In keeping with World Bank guidelines, BP is required to carry out a variety of community improvement projects building roads, say, or water treatment facilities for many villages along the pipeline route. Tadzrisi, a cluster of A-frames and weathered wooden homes in the mountains above Borjomi, lies within a mile of the pipeline. BP is supposed to build a new road here and fix the town's rickety water system.
Many villagers are unimpressed. "It's like a big farce", says Guliko Arevadze, the 57-year-old owner of the general store, a tiny building made of raw plywood sheets. "They're not fulfilling their promises. They're not doing anything for us."
David Gogoladze, a lanky, chain-smoking farmer, blamed Georgian middlemen for the broken promises. "It's actually Georgians that are cheating us", he said, his hand chopping the air for emphasis. "I'm sorry to say that, but it's true."
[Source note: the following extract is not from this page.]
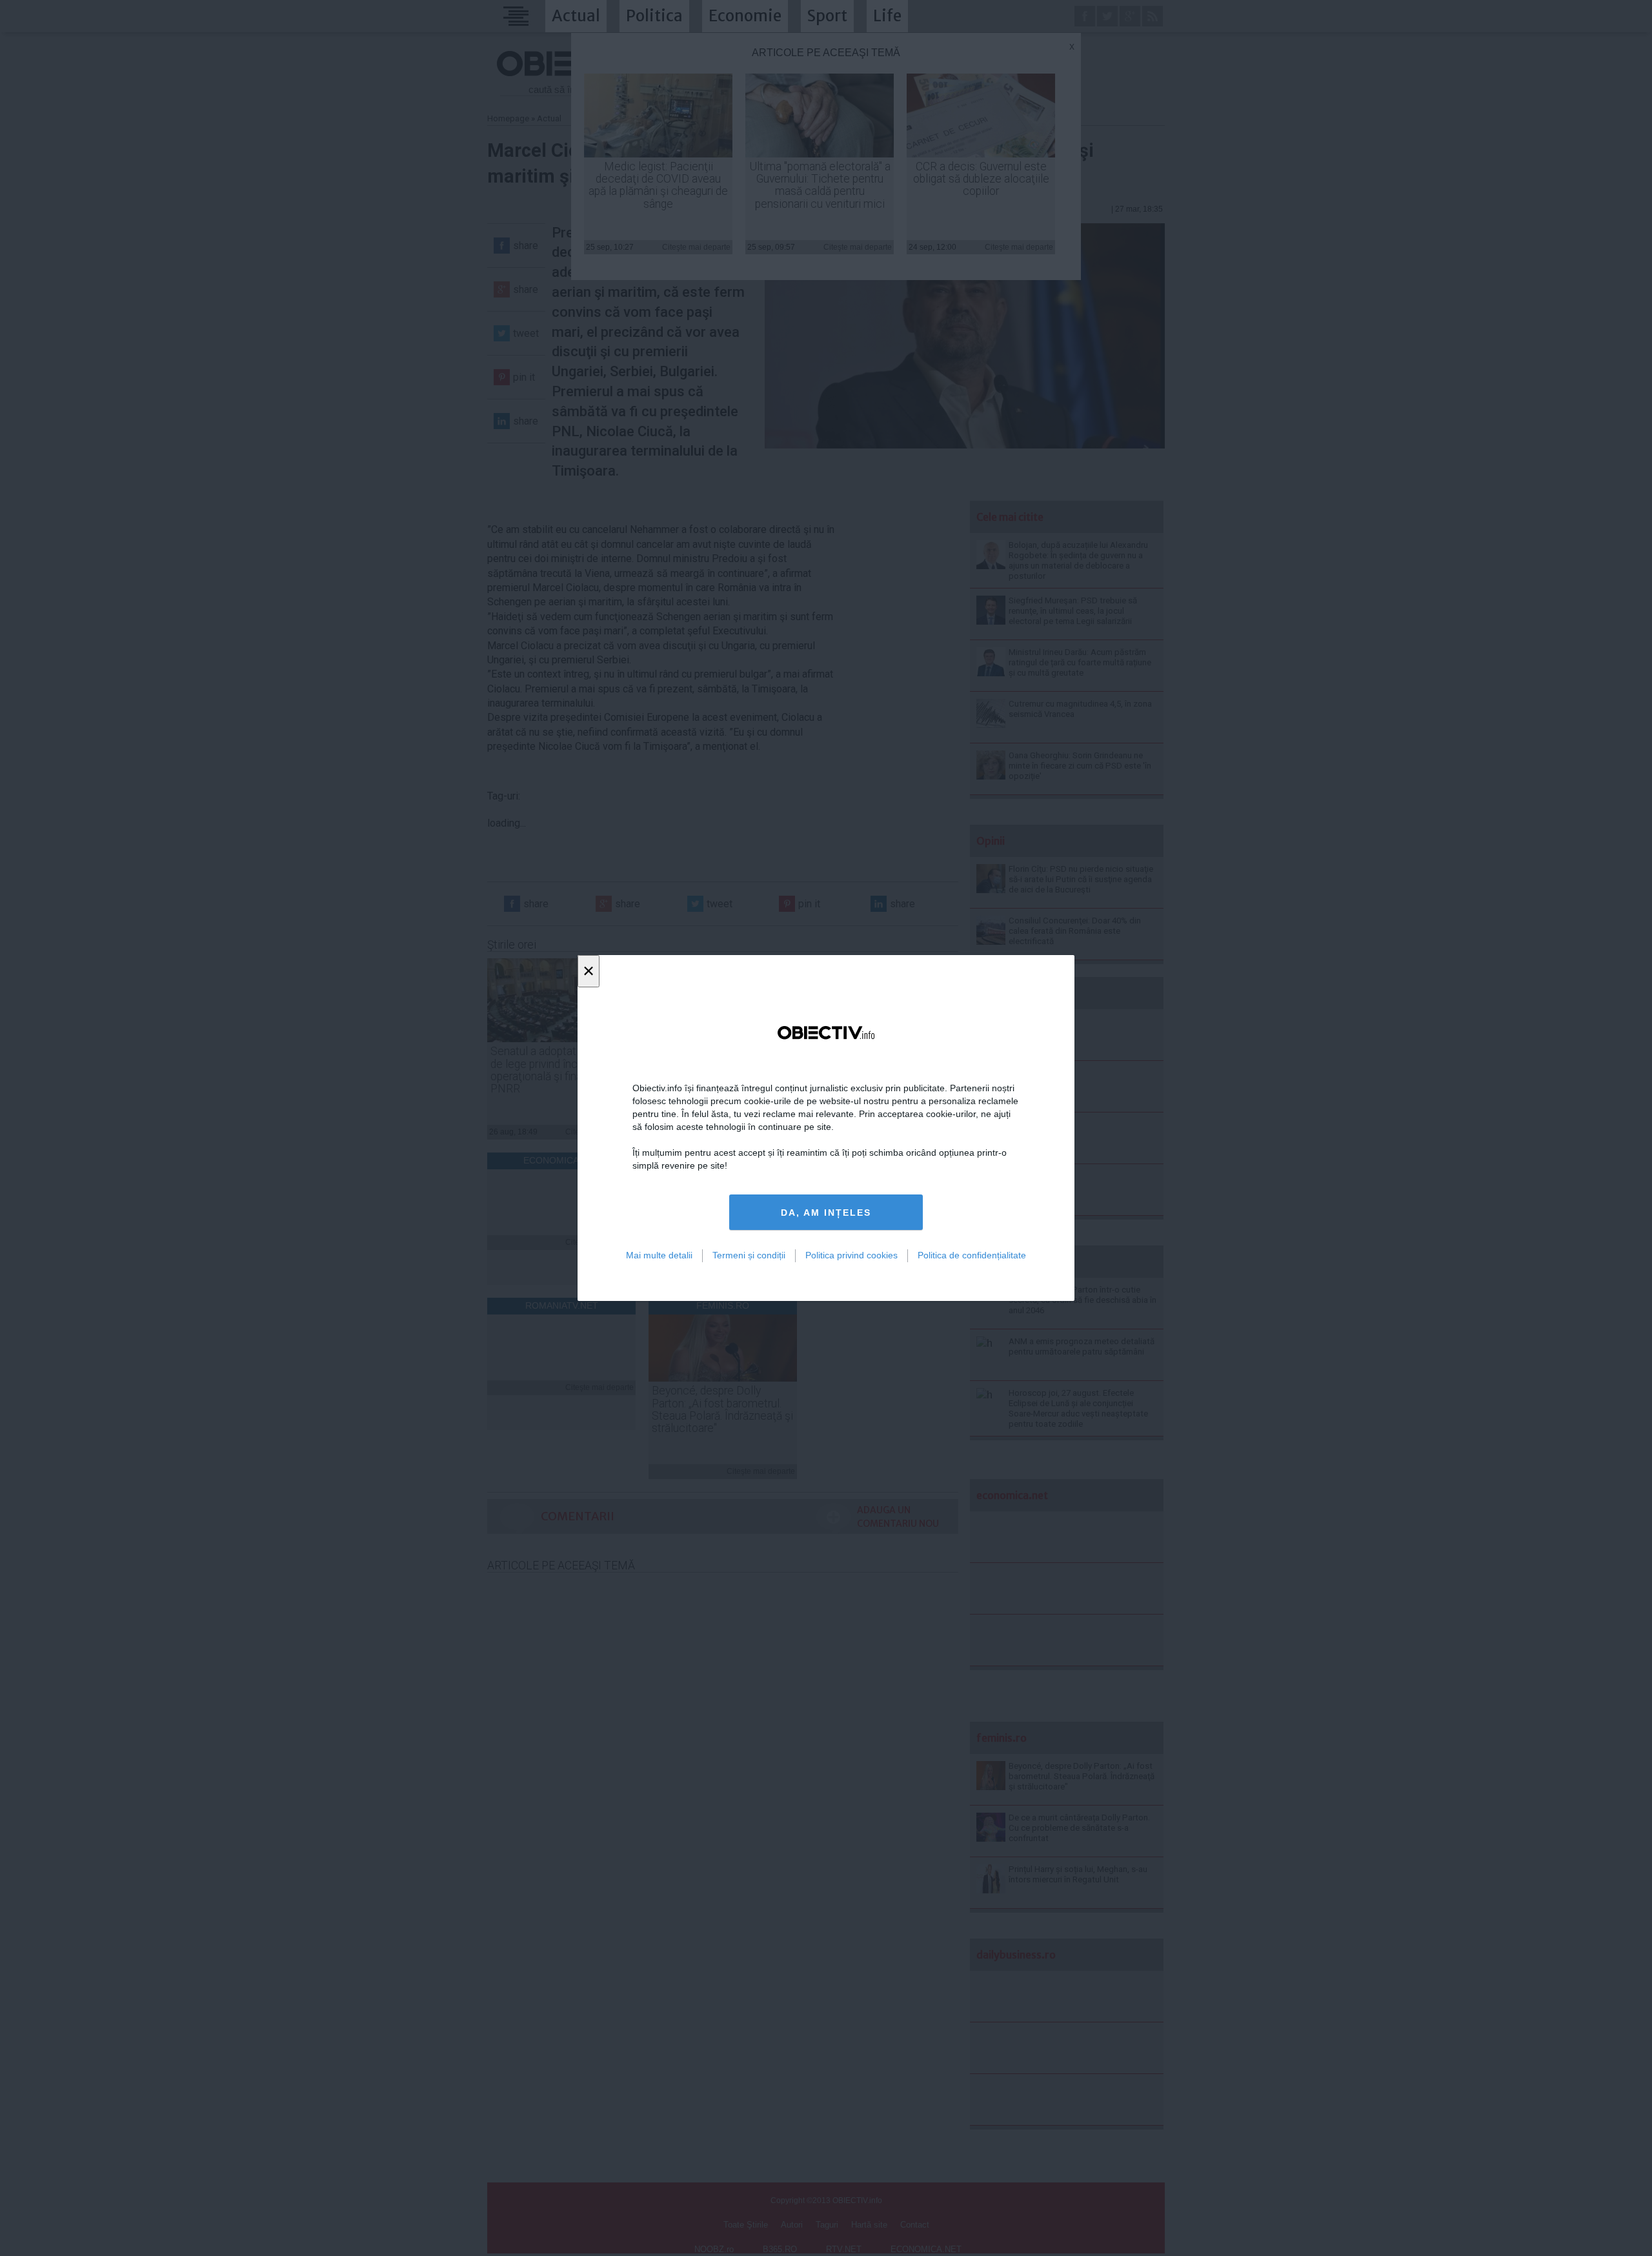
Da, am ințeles (826, 1212)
The potential economic damage to the country's single largest export, Borjomi mineral water, is just as troubling. Georgian Glass and Mineral Water Co., the maker of Borjomi mineral water, is the biggest employer in this down-at-heels region of thick forests and rundown spa towns. With a 35% annual growth rate, it is one of the most successful private companies the former Soviet states have produced.
One of the company's factories, set at the end of a road lined by rusty lampposts and leafy trees on the outskirts of Borjomi town, was just an ailing Soviet state business when the company bought it in the 1990s. Now, workers in white coats man state-of-the-art bottling facilities, churning out the strangely salty water that accounted for 7% of Georgia's total exports in 2003.
A done deal
Badri Japaridze, the company's vice-president, calls the decision to route the pipeline through Borjomi a "big mistake", but there was nothing he could do about it. Japaridze worries that the very idea of an oil spill never mind an actual one will hurt his company's bottom line. "The mineral water business is a perception-based business," he says. "In general, when you are seeing on TV that the pipeline will endanger this pristine area, it's not nice [for business]."
He has reason to worry. In 2002, the French water company Danone spiked its potential investment in Borjomi, declaring that "we cannot proceed with the evaluation of this project unless such a threat ... has been removed."
What's done is done, though, and all that's left is to sit back and see if disaster comes. As Zaal Lomtadze says: "Unfortunately, it is fixed, and you cannot go back. We cannot change past agreements."
Back at the construction site in the clouds, Aleko the guard tells us about his work. He's not allowed to read or listen to music, he explains, as it might distract him from his duties. He doesn't mind the rules, really: at least he's got a job.
"Sometimes", he adds, "I steal a little sleep."
A few minutes later, the fog begins to clear, rolling back over the mountain to reveal the valley below. The land is lush and mostly rural, the roadside dotted with produce stalls and decrepit gas stations, the Cyrillic inscriptions peeling from their once-gleaming signs. From here, you can follow the pipeline's progress down the mountain and across the valley's green folds, before it eases into the next set of hills on its journey to the west.